What to do
Retype the lines of the listing below exactly, but only those from the one containing "Task: Click the Deep Cleaning button" through the last line; pictures stay out.

Listed entries
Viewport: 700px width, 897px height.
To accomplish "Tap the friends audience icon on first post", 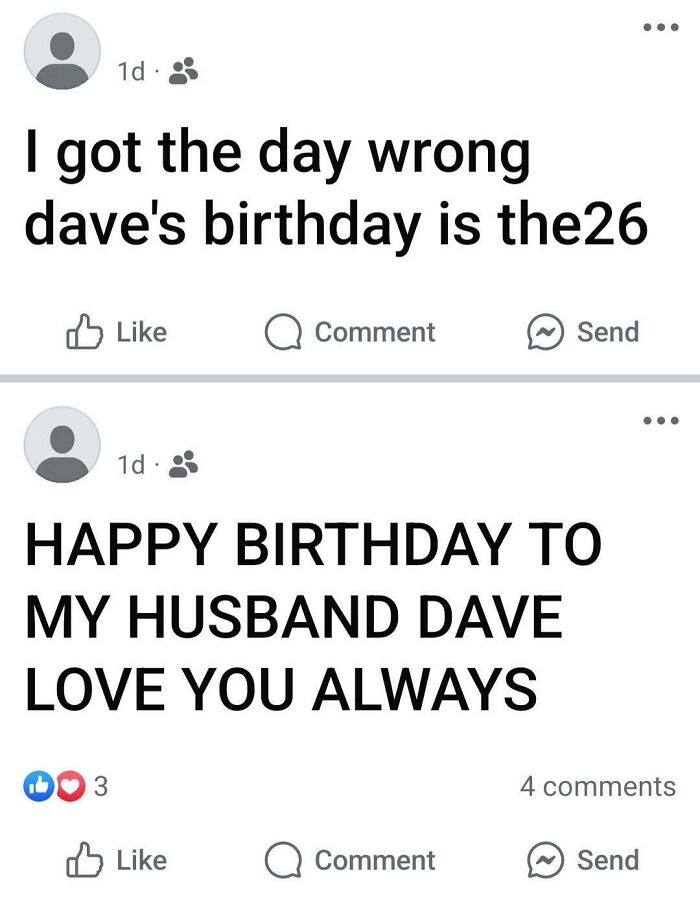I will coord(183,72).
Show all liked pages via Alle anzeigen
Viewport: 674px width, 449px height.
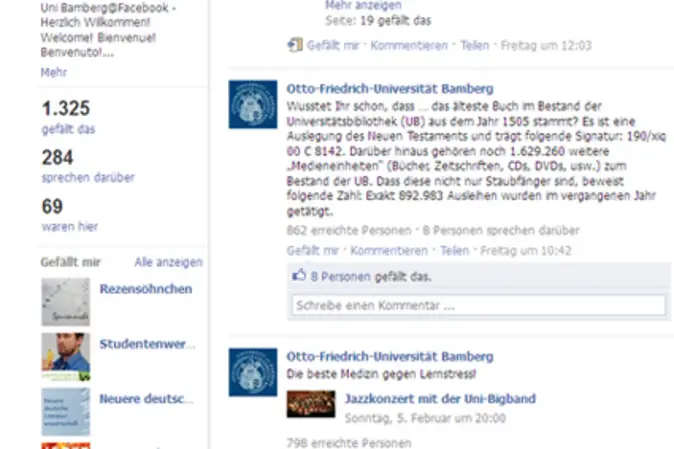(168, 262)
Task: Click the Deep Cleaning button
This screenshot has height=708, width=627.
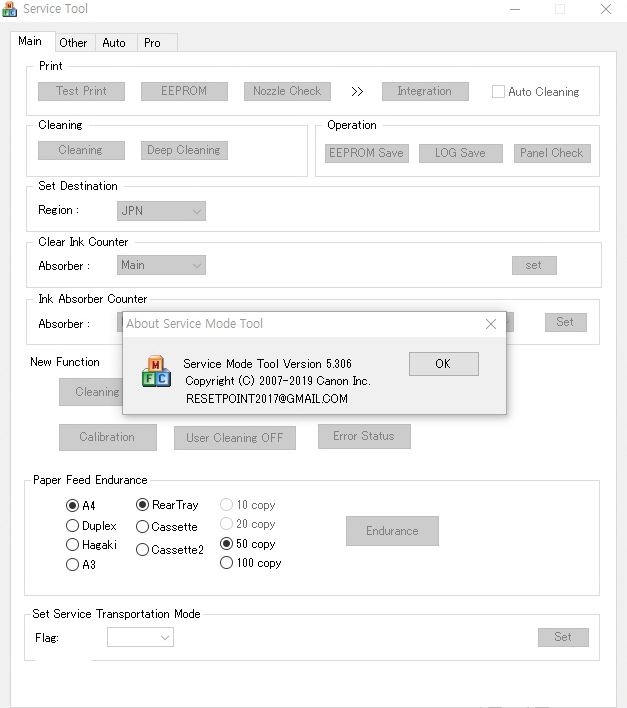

Exercise response
Task: Click the Deep Cleaning button
This screenshot has height=708, width=627.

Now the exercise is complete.